Exercise directions: The entries below are to be printed again word for word.
*** Opening Dataset extract ***
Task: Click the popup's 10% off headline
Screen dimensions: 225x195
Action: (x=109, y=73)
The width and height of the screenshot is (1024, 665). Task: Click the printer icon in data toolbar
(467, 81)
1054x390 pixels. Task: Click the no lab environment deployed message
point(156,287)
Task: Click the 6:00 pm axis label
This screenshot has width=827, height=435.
*** Closing Dataset extract ***
Answer space:
Task: Click the popup's 10% off headline
Screen dimensions: 225x195
Action: (x=109, y=73)
The width and height of the screenshot is (1024, 665). Task: Click the printer icon in data toolbar
(467, 81)
1054x390 pixels. Task: Click the no lab environment deployed message
point(156,287)
Task: Click the 6:00 pm axis label
This screenshot has width=827, height=435.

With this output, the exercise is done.